In those spaces he descended long. In those silent spaces filled with darkness and warm, hard rock he persevered, going forward till after days or months or even years, with long hair and tattered clothes he saw a pale light and heard a woman’s voice. It sang without words, echoing in the caves of the artifice of eternity, and as he followed it, it mingled with the sound of dripping water and afterward the tolling of a bell. He came at last to a hall, where shafts of distant sunlight fell in as from behind a cloud in the late afternoon. He could not remember when he had last looked on daylight: it seemed very bright to him, though he was deep under the mountains and the light was weak. In that place, at he head of the hall and in the path of an advancing shaft he found a lectern. Approaching, he reached into his satchel and pulled out the book, the only book still left to him: the one with the harp and the effigy of Yeats.

He laid it on the lectern, opened it and waited. Watching the gold, he saw the face staring and stared back, intent. The woman sang, sang louder and the bell tolled with a meaning he felt on the cusp of grasping but could not. The sounds of dripping water became a part of that strange symphony and it almost seemed to him there also sounded a creaking of stone, a sifting groan of rock, the rumor of an army.

Then the pool of light touched the book, he looked up, into the light and was dazzled, felt the ground move beneath him, fell and was suddenly drenched.

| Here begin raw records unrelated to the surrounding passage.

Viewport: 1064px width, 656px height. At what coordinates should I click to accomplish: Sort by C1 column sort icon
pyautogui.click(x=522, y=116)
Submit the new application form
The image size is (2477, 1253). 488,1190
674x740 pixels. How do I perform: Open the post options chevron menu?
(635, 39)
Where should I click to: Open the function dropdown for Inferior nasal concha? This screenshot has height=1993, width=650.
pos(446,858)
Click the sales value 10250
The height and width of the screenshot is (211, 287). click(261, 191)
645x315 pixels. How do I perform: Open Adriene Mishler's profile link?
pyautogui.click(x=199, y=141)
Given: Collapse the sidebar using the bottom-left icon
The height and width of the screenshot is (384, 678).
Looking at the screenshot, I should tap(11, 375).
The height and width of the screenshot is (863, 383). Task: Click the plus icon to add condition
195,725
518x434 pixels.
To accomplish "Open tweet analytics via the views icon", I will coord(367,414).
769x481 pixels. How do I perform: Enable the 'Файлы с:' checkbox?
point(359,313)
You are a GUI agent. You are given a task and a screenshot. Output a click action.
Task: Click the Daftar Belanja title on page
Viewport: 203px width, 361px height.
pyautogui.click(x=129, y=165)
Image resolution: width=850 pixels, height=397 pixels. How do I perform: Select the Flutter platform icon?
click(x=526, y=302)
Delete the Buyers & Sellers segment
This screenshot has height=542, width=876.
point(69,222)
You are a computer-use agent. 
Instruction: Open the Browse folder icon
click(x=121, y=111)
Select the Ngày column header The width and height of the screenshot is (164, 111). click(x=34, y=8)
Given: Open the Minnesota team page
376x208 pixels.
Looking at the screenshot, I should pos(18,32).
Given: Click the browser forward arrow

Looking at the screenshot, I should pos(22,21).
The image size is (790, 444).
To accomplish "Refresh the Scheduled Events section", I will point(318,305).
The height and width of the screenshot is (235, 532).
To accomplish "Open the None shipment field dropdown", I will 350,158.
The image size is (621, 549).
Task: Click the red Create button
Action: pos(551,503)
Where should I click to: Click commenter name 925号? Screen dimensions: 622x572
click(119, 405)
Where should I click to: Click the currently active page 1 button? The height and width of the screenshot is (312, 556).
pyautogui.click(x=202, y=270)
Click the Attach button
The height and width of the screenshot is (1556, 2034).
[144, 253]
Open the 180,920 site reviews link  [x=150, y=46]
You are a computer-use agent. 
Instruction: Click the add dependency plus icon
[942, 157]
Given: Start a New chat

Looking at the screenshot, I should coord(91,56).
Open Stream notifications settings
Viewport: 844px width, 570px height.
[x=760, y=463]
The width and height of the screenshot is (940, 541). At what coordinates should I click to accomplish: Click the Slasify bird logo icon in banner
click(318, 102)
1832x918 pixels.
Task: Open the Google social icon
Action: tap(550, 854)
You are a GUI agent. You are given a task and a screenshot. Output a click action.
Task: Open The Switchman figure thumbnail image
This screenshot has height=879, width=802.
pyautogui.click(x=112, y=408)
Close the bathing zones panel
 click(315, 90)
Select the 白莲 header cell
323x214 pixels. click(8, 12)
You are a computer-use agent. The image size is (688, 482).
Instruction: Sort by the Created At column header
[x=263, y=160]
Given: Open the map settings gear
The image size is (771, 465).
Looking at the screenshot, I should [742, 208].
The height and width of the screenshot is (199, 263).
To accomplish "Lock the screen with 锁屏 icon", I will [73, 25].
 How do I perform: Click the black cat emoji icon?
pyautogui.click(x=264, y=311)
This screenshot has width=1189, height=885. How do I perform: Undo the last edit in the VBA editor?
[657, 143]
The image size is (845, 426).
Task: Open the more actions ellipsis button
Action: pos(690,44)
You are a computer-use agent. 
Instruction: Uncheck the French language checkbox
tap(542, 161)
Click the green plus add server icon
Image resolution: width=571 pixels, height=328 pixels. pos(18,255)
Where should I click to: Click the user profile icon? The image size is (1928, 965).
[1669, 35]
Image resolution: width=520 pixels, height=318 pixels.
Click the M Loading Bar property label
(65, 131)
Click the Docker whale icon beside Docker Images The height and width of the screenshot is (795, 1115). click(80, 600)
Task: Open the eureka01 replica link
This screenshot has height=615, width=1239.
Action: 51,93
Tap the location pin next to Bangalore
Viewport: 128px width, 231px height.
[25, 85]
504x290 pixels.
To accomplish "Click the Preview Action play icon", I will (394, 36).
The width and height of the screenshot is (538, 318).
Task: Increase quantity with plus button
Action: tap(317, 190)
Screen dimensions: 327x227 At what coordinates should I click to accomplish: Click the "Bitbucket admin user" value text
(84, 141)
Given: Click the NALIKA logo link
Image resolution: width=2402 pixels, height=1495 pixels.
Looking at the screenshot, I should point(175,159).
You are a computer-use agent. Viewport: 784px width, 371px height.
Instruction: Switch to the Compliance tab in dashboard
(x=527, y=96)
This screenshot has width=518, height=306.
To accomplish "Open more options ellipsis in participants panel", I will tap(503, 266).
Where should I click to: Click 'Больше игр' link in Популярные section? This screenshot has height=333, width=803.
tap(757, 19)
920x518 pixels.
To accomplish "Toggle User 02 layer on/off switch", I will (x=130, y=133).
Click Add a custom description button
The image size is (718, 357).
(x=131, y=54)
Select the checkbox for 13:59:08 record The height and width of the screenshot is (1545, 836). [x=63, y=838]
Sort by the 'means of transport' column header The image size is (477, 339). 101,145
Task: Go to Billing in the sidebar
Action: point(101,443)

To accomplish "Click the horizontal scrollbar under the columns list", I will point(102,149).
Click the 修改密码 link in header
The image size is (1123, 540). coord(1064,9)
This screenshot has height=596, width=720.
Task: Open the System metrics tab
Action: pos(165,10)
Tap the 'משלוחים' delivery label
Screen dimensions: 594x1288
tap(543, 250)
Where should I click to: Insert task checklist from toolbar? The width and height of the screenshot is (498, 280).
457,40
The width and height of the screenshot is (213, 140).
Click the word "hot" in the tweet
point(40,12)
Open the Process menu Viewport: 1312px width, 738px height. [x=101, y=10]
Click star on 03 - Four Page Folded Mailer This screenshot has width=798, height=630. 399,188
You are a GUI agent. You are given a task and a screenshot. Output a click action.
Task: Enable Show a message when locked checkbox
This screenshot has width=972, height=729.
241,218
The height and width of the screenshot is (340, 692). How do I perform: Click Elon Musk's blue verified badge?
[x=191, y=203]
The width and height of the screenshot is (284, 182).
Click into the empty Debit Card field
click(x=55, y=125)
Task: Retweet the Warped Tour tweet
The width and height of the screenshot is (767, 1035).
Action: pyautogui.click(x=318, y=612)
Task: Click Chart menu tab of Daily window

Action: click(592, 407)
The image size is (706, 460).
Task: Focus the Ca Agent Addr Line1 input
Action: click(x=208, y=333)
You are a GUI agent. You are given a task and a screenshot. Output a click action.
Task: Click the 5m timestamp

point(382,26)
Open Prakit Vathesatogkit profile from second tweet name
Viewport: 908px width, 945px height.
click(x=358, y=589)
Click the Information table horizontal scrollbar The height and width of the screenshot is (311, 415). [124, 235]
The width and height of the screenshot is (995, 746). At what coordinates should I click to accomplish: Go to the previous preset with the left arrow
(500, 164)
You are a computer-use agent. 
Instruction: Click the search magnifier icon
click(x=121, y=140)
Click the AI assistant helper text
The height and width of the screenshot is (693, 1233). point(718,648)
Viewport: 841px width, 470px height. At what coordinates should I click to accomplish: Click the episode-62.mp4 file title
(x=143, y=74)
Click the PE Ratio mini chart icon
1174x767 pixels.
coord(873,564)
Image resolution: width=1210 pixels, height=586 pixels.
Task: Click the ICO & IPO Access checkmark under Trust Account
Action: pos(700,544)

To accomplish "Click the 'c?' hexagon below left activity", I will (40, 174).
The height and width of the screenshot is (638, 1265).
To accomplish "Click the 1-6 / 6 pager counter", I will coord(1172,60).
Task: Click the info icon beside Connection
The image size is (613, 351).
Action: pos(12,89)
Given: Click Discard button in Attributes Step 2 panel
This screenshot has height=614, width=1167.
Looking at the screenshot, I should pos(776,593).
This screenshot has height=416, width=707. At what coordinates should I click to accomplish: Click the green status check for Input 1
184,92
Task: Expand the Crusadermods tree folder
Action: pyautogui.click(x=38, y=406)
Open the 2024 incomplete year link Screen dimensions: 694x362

They did not find the shell of Junius nor the book again. That night, under torrential rain, the rocks shifted, opened to reveal their empty mysteries, and then closed up again forever, making the spent body of Junius and his book their treasure. The population of the planet declined, became extinct. Debts dwindled his bank accounts, and Junius, who had been uneasy and a merchant, found other realms, realms of transport, for he was delivered of his body’s weight and needs, and came to the unending green fields of death on the slopes of the true Olympus. And the soul of Yeats, long imprisoned in that golden effigy, was delivered as well, and he and Junius together passed as a breeze into that undiscovered country, from whence the voice of a woman sang, where there grow grapes and nectarines of metaphysical proportions, and where the tolling of the iron bells is only a distant, silvery echo.